Anomalies: Listening to your secondaries with Service Fabric

This is the second post in the series describing different anomalies you may run into using modern databases or other storage systems.

Just turn this on

This story has a similar beginning as the last one. It starts when one of developers working on a project built with ServiceFabric finds this property ListenOnSecondary and enables this feature. After all, if now every node in my cluster can answer queries sent by other parts, that should be good, right? I meant, it’s even more than good! We’re faster now!

Replication

To answer this, we need to dive a bit deeper . We need to know how Service Fabric internal storage works. Service Fabric provides a clustered storage. To ensure that your data are properly copied, it uses a replication protocol. In every single moment, there’s only one active master, the copy accepting all the write and read operations, replicating its data to all the secondary replicas. Because of various reasons, replicas that data are copied to, can be not always up to date. To give an example, imagine that we sent three commands to Service Fabric to write different pieces of data. Let’s take a look at the state

  • master: cmd1, cmd2, cmd3
  • replica2: cmd1, cmd2,
  • replica3: cmd1, cmd2, cmd3

Eventually, replica2 will receive the missing cmd3, but depending on you hardware (disks, network), there can be a constant small lag, where it has some of the operations not replicated yet.

Now, after seeing this example of how replication works and noticing that the state on replicas might be occasionally stale, can we turn on ListenOnSecondary that easily?

It depends (TM)

There is no straight answer to this. If your user first calls an action that might result in a write, and then, almost-immediately, queries for the data, they might not see their writes, which are replicated with some lag.

If your writes are not followed with reads, and you always cheat by updating the view for the user as it would be, if data were read from the store, then, you might not run into a problem.

Unfortunately, before switching on this small flag, you should think about concerns I raised above.

Wrapping up

Unfortunately for us, we’ve been given a very powerful option, configured with a single call to a method. Now, we can enable reading potentially stale data to gain bigger query throughput. It’s still up to us, whether we want to do it and whether we can do it, being given the environment and the architecture our solution lives in.

Anomalies: Snapshot Isolation

This post starts a short series about different anomalies you may run into using modern databases or other storage systems.

Snapshot Isolation to the rescue

Imagine a system that frequently deals with database locks and transactions that run much too long because of the locks being taken.
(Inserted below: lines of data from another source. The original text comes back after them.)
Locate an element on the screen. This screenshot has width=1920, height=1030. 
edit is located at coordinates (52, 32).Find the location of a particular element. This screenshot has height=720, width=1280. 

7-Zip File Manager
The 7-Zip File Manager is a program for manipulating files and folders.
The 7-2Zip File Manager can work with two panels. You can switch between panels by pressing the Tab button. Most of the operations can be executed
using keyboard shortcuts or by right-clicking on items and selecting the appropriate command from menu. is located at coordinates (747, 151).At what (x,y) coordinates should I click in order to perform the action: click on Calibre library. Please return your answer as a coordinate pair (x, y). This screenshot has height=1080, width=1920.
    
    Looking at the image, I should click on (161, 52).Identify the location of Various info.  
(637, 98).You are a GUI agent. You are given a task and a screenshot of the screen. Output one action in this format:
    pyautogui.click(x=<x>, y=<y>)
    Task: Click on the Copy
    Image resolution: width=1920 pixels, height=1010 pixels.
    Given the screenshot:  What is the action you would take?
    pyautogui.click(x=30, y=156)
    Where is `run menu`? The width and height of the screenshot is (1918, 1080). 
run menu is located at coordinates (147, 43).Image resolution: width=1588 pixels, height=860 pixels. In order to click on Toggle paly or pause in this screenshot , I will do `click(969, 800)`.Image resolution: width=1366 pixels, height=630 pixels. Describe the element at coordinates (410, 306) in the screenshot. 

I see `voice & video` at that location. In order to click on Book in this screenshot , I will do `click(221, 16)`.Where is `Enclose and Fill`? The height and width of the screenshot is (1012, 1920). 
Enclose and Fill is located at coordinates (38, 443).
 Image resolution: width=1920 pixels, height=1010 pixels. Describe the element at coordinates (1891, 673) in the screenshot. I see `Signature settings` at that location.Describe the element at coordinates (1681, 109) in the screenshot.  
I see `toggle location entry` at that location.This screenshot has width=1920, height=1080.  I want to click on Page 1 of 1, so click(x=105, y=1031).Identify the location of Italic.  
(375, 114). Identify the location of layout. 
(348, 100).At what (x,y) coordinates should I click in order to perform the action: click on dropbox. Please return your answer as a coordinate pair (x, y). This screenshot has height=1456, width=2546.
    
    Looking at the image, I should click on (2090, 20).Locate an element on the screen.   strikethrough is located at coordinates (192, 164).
Imagine that someone applies a magic fix, simply changing the isolation level to the snapshot isolation. Finally, this app is working, throwing an exception from time to time. Owners are happy, until they find, that somehow users are able to write more data than are allowed to write. The investigation starts.

What are you made of, Snapshot Isolation?

If you wonder what Snapshot Isolation means, the description is quite simple. Instead of having locks on rows and checking whether or not a row can be locked/updated,etc, every row is now versioned. To simplify, imagine that a date is added to every row when it’s modified somehow. Now, whenever a transaction starts, it has a date assigned, that creates a boundary for seeing newer records. Consider the following example:

  1. BEGIN TX1
  2. BEGIN TX2
  3. TX2: INSERT row1 INTO tableA
  4. COMMIT TX2
  5. TX1: SELECT * from tableA

the last statement won’t return row1 as it was committed after transaction TX1 started. Simple and easy, right? You can read only rows that were committed before you. What can go wrong then?

Write skew

Now imagine a blogging service, that allows only 5 posts per one user. Let’s consider a situation when a user has two employees entering posts for him/her. Additionally, let’s assume that there are already 4 posts.

  1. BEGIN TX1
  2. BEGIN TX2
  3. TX1: SELECT COUNT(*) FROM Posts returns 4
  4. TX2: SELECT COUNT(*) FROM Posts returns 4
  5. TX1: INSERT post5a INTO Posts
  6. TX2: INSERT post5b INTO Posts
  7. COMMIT TX1
  8. COMMIT TX2

As you can see, both transactions read the same number of posts: 4 and were able to add one more. Unfortunately, for the owners of the portal, now, their users know, that by issuing multiple requests at the same time, they can do much much more without paying for additional entries.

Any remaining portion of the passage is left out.